The officer cocked an eyebrow at me.
“I grew up less than a mile from here, walking distance from the old library. I practically lived there when I wasn’t in school. But when I turned 11, my family moved to Boston.”
I paused, collecting my thoughts, and the policeman spun his finger in a classic hurry-up gesture. “Ma’am, I don’t have all night. Just the Cliff Note’s version, if you please.”
“Fine. Long story short, I accidentally packed a box of library books before that move. I’ve carried them with me for more than 40 years through maybe a dozen states until I moved back here to Oak Brook. And I happened to stumble across the box just last night in my attic.”
“The night before you started work as the new head librarian.” He finally cracked a smile.
“Exactly. I wanted to start on the right foot. The books had to come back.”
“So you broke in here--”
“Not quite.” I held up the keyring and wiggled it a bit.
He smirked. “So you snuck in here to put the books back.”
“That’s pretty much it.”
“Can you show them to me?”
It was so much easier with the lights on. The books were bound with cloth covers in faded primary colors. From the sides, it was clear that the pages had yellowed slightly from age. They stood out in sharp contrast to the colorful paperbacks on the return cart. I removed about a dozen and stacked them atop the desk.

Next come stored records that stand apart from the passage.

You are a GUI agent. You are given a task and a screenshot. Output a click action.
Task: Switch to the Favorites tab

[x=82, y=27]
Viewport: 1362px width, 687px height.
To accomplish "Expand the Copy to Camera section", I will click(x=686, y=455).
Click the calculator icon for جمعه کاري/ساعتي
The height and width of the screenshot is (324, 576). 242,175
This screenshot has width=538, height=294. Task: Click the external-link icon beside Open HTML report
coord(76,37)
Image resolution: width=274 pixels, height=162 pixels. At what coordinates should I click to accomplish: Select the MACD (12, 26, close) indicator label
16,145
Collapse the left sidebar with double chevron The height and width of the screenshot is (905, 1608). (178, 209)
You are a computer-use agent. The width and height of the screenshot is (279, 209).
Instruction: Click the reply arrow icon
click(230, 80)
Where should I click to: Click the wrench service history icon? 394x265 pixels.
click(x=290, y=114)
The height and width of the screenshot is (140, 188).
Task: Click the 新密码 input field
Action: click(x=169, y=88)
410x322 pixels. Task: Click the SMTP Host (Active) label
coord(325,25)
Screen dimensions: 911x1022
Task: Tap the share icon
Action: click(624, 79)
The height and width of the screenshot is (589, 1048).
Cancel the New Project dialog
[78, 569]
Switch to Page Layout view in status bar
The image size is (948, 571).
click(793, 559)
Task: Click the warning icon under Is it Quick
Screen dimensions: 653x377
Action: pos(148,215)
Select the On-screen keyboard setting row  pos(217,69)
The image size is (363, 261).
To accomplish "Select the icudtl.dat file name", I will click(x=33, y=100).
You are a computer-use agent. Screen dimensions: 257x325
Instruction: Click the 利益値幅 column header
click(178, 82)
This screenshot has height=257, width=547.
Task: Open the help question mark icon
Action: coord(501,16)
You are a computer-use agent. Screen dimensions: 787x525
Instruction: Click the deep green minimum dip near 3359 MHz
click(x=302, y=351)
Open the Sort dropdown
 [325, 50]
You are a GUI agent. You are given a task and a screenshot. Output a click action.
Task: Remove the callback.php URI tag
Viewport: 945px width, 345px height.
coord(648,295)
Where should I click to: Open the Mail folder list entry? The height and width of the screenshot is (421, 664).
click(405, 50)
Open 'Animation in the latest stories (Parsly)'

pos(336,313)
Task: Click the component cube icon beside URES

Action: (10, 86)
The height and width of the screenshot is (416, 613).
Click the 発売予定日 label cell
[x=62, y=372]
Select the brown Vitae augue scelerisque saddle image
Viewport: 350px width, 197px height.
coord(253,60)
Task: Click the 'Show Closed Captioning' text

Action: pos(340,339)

The policeman flipped open the first one, taking stock of the buff-colored paper pocket glued inside the front cover holding a slip of lined paper with a column of stamped dates.
“I always loved Anne of Green Gables,” I said upon seeing which book had ended up on top. “I read it more times than I could count through the years.”
“Well, I suppose the library will be happy to have another copy.”
Shrugging, I shook my head. “Probably not. I suspect it’ll end up donated or in the used book sale. That copy has been out of circulation so long; I doubt we could enter it back in the system.”
“So if the library won’t keep it, why’d you bother in the first place? What was even the point?”
I blinked in surprise. “Well, it’s the right thing to do, isn’t it? You can’t just keep a library book forever.”
The officer shook his head and flipped the cover closed. “Ma’am, I think you’ll make an excellent new head librarian. Have a good night.”
I stood in the library, surrounded by all my books, and smiled.